DP3AKB Pesbar Soroti Kasus “Ngomix”

Plt Kepala DP3AKB Pesbar Irhamudin. Foto _ dok.--

PESISIR TENGAH - Dinas Pemberdayaan Perempuan, Perlindungan Anak, dan Keluarga Berencana (DP3AKB) Kabupaten Pesisir Barat (Pesbar) menyoroti maraknya fenomena perilaku menyimpang di kalangan anak-anak yang mencoba zat berbahaya.

Meski sepanjang tahun 2025 belum ditemukan kasus anak yang terlibat praktik menghirup lem aibon (ngelem), tapi DP3AKB mencatat satu kasus anak yang diduga melakukan praktik “ngomix” atau mencampur berbagai bahan kimia untuk dikonsumsi demi mendapatkan efek mabuk.

Pelaksana Tugas (Plt) Kepala DP3AKB Pesbar, Irhamudin, S.K.M., mengatakan bahwa meskipun jumlah kasus tersebut belum tergolong tinggi, fenomena ini tetap menjadi perhatian serius. Menurutnya, kasus seperti ini tidak boleh dianggap sepele karena berpotensi merusak masa depan generasi muda jika tidak segera dicegah melalui pengawasan yang ketat dan pembinaan yang berkelanjutan.

“Untuk tahun 2025 ini memang belum ada laporan kasus anak yang terlibat ngelem. Namun, kami menerima satu laporan terkait praktik ngomix oleh anak-anak. Ini menjadi sinyal penting bagi kita semua agar lebih memperhatikan perilaku anak-anak di lingkungan sekitar,” katanya.

Dijelaskannya bahwa faktor utama yang mendorong anak-anak terjerumus ke perilaku berisiko tersebut adalah minimnya pengawasan dari orang tua dan lingkungan. Banyak anak yang beraktivitas tanpa pantauan langsung karena orang tua sibuk bekerja, sementara lingkungan sekitar juga cenderung abai terhadap perilaku menyimpang yang mulai muncul.

“Kurangnya pengawasan ini menjadi celah besar bagi anak-anak untuk mencoba hal-hal berbahaya. Bahkan ketika ada warga yang melapor, sebagian orang tua justru enggan menerima kenyataan bahwa anaknya terlibat dalam perilaku tersebut,” jelasnya.

Menurutnya, efek dari praktik ngomix dan ngelem sangat berbahaya bagi kesehatan. Zat-zat kimia yang dihirup atau diminum bisa menimbulkan gangguan pada otak dan sistem saraf, masalah jantung dan tekanan darah, serta kerusakan organ penting seperti hati dan ginjal. Selain itu, efek langsung yang muncul bisa berupa mual, muntah, pusing, kejang, hingga penglihatan kabur. Dalam jangka panjang, anak yang terbiasa mengonsumsi zat berbahaya tersebut dapat mengalami kecanduan dan gangguan perilaku serius.

Baris dari kumpulan data grounding layar
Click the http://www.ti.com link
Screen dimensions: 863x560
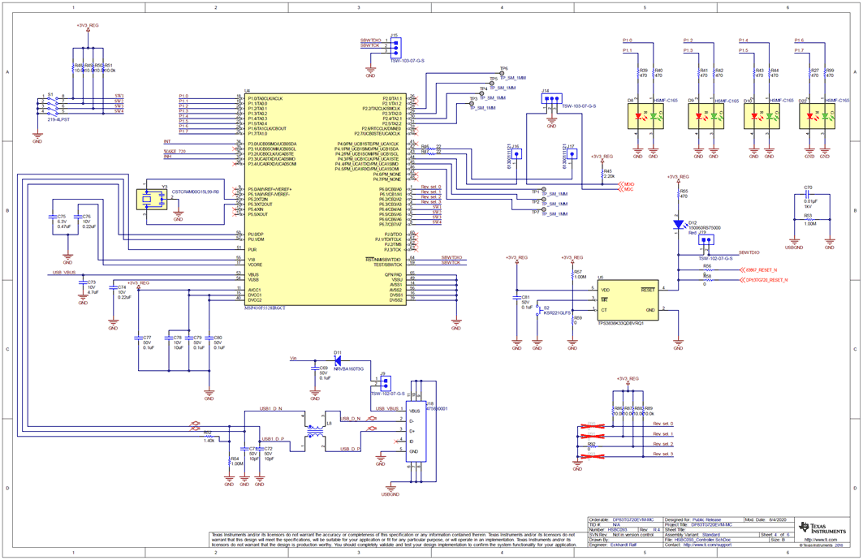tap(822, 540)
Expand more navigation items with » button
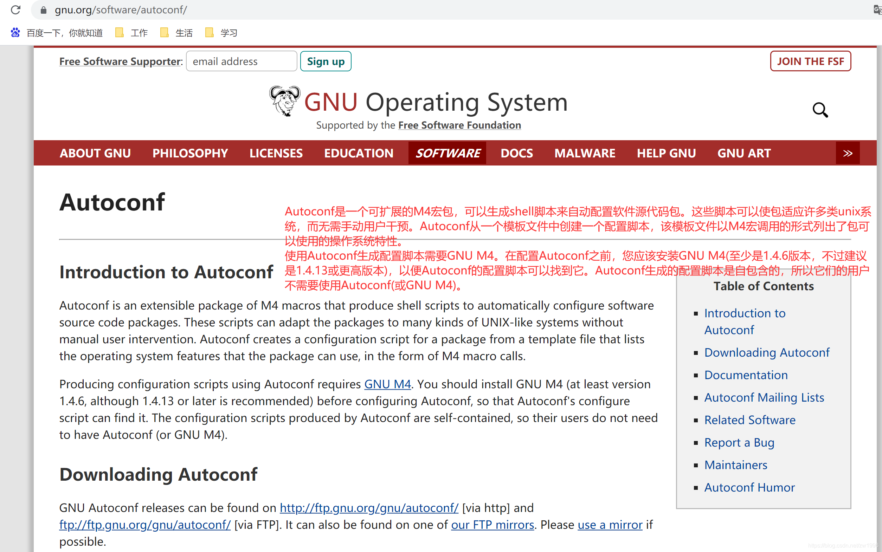This screenshot has height=552, width=882. pos(847,153)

SASARAN TUGAS:
- a) Dalam berita tentang kasus ngomix, mengapa kasus seperti ini dinilai tidak boleh dianggap sepele? Jelaskan dalam satu sampai tiga kalimat.
- b) Lanjutkan berita tentang kasus ngomix mulai dari kalimat sesudah bagian terakhir yang ada.

DAFTAR JAWABAN:
- a) Kasus seperti ini bisa merusak masa depan generasi muda. Karena itu, kasus ini harus segera dicegah dengan pengawasan yang ketat dan pembinaan yang berkelanjutan.

- b)
“Efeknya tidak hanya dirasakan dalam jangka pendek. Jika tidak ditangani dengan cepat, anak bisa menjadi ketergantungan, mengalami gangguan perilaku, dan sulit dikembalikan ke kondisi normal,” ungkapnya.

Meski demikian, hingga kini DP3AKB belum menemukan kasus anak yang membutuhkan penanganan medis khusus akibat kecanduan zat kimia tersebut. Anak yang pernah terlibat praktik ngomix telah mendapatkan pembinaan dari petugas dan selanjutnya dikembalikan kepada orang tuanya untuk dilakukan pengawasan lebih lanjut di rumah.

“Dalam upaya mencegah meluasnya perilaku berisiko ini, DP3AKB Pesbar telah menyiapkan sejumlah langkah konkret,” ujarnya.

Di antaranya, kata dia, melaksanakan sosialisasi ke berbagai pekon untuk memberikan pemahaman kepada masyarakat mengenai bahaya zat beracun dan dampaknya terhadap tumbuh kembang anak. Selain itu, dinas juga bekerja sama dengan Satuan Polisi Pamong Praja (Satpol PP) untuk melakukan razia di lokasi-lokasi yang sering dijadikan tempat berkumpul anak-anak, seperti area wisata pantai, dan sebagainya. Langkah ini diharapkan bisa menekan potensi terjadinya praktik menyimpang di tempat-tempat umum yang minim pengawasan.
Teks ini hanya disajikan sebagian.